» TEXT SHOWN:
But this image struck me because of the “math joke.” The screen at first showed Homer apparently laughing at the joke. It lasted a long time, I assume to give the audience the chance to “get” the joke. Then it pulled back and we saw that actually Homer was laughing at the dog with a box on its head. Why exactly that is funny, I’m not sure. But roughly the same thing can be said for the math joke.

Of course, the purpose of such “jokes” is not to be funny but to be clever. But there is something very subgenius about the whole thing, if you ask me. The joke here is that the math symbols are supposed to read out, “I ate some pie.” But that doesn’t exactly pop out of it.

When I am confronted with such a thing, I just read it out literally. And frankly, I think that is all that ought to be necessary. But that doesn’t work at all here. I read it as, “Imaginary unit eight summation pi.” And from there I quickly managed “ate some pie.” But even that seemed stupid because I don’t recall ever using the phrase “sum whatever.” I might use “sum of whatever.” Okay: I am a super pedant. But I don’t necessarily have a problem with this. It is vaguely clever, the same way it was when we were kids spelling words with upside down calculators. (That is: not very.)

» CHALLENGES:
a) In the passage about the math joke, what turned out to be the real reason Homer was laughing?
b) Reproduce the passage about the math joke word for word, starting with "When I am confronted" and going on through "is: not very.)".
c) Write the next part of the passage about the math joke, picking up after its final sentence.
The data after this point has nothing to do with the passage about the math joke.

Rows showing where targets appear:
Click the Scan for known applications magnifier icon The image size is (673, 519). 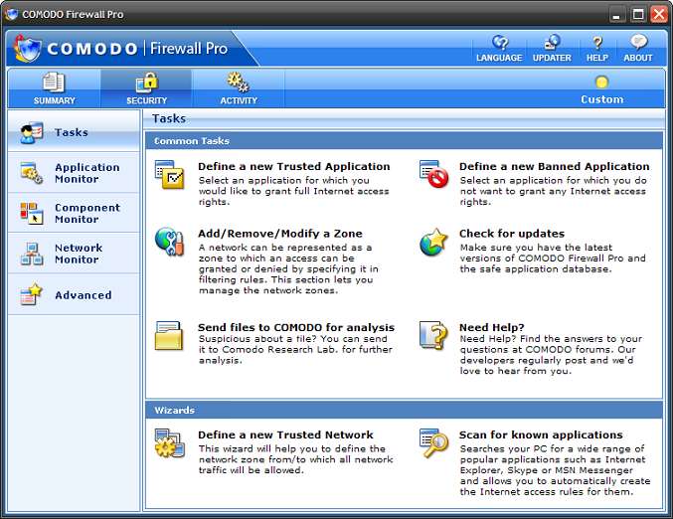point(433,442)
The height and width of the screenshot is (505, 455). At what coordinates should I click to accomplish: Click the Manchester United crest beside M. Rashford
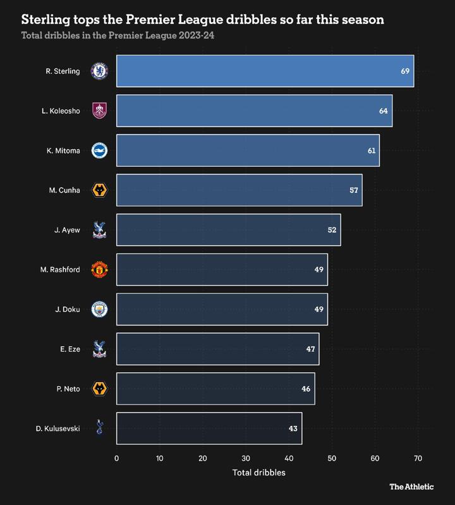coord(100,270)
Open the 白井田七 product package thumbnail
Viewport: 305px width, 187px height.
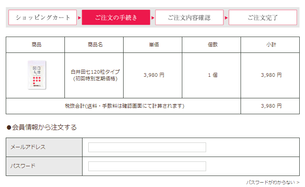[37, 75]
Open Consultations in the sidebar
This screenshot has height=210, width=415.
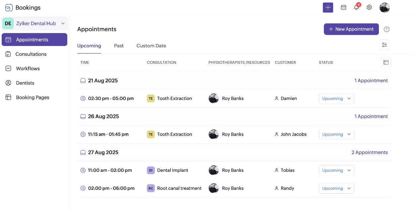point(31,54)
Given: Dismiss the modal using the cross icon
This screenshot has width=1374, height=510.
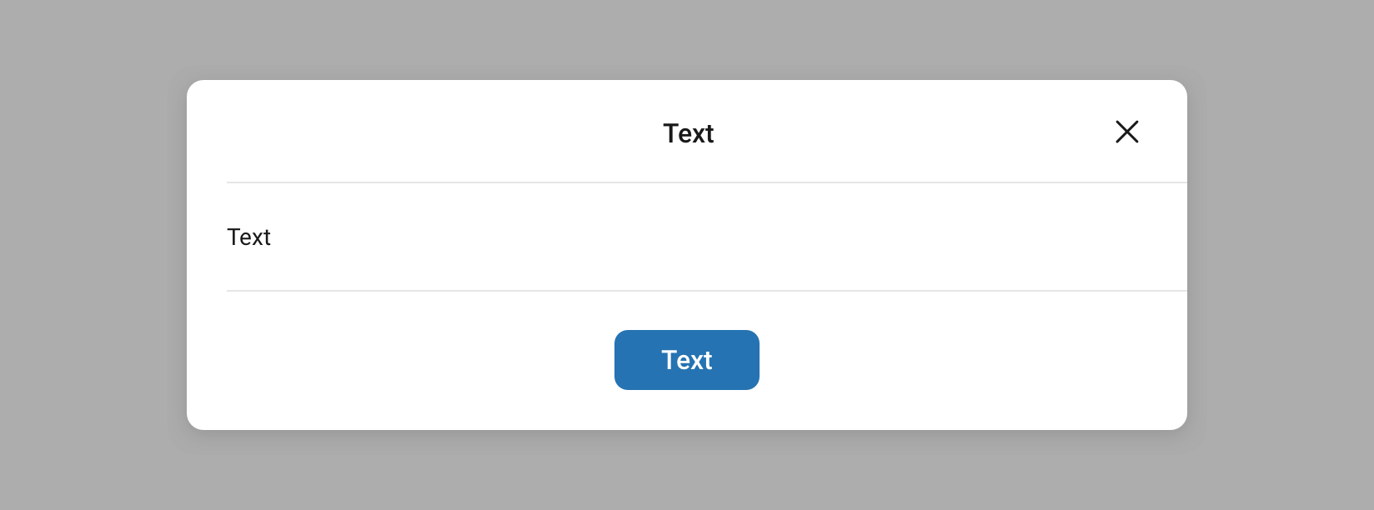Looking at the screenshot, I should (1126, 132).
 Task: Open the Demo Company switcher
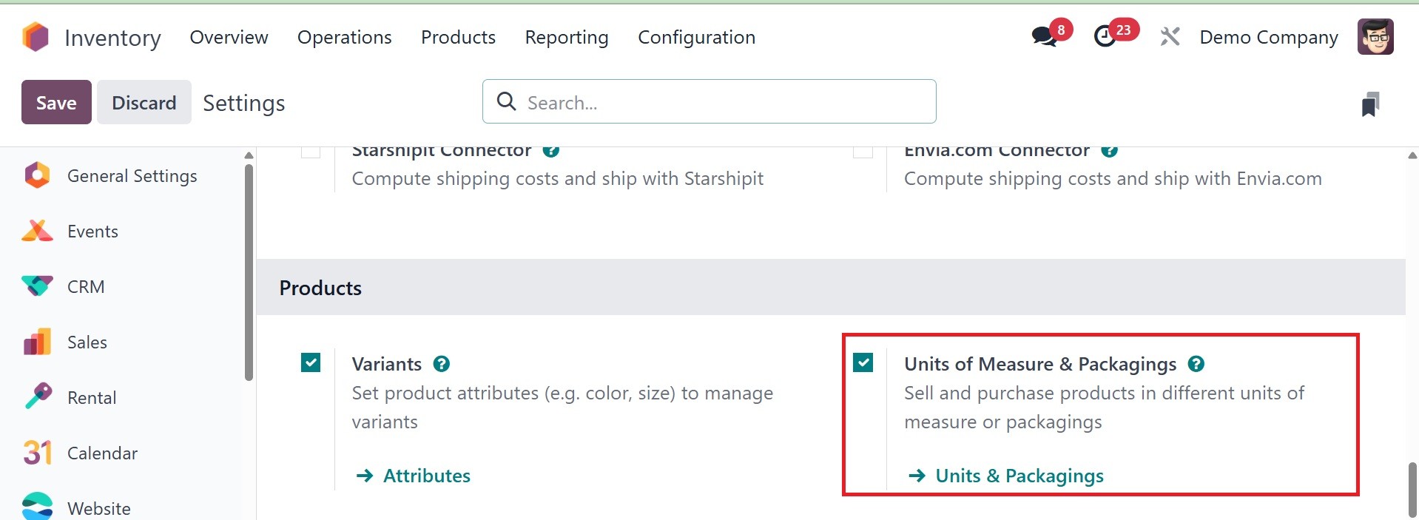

» ANSWERS GIVEN:
a) He was laughing at the dog with a box on its head.

b)
When I am confronted with such a thing, I just read it out literally. And frankly, I think that is all that ought to be necessary. But that doesn’t work at all here. I read it as, “Imaginary unit eight summation pi.” And from there I quickly managed “ate some pie.” But even that seemed stupid because I don’t recall ever using the phrase “sum whatever.” I might use “sum of whatever.” Okay: I am a super pedant. But I don’t necessarily have a problem with this. It is vaguely clever, the same way it was when we were kids spelling words with upside down calculators. (That is: not very.)

c)
The question is what one is supposed to make of that square root of negative one. It is the imaginary unit: the most basic imaginary number — beloved by differential equations everywhere. And obviously, yes: the imaginary unit is always referred to as i. To be a pedant, that’s i and not I. But okay. What bothers me is exactly what would bother Bill Clinton: what the definition of is is. Note that “two cubed” and “sigma pi” are puns — they depend upon the sound of what they are. The “square root of negative one” is not i; it is represented by i.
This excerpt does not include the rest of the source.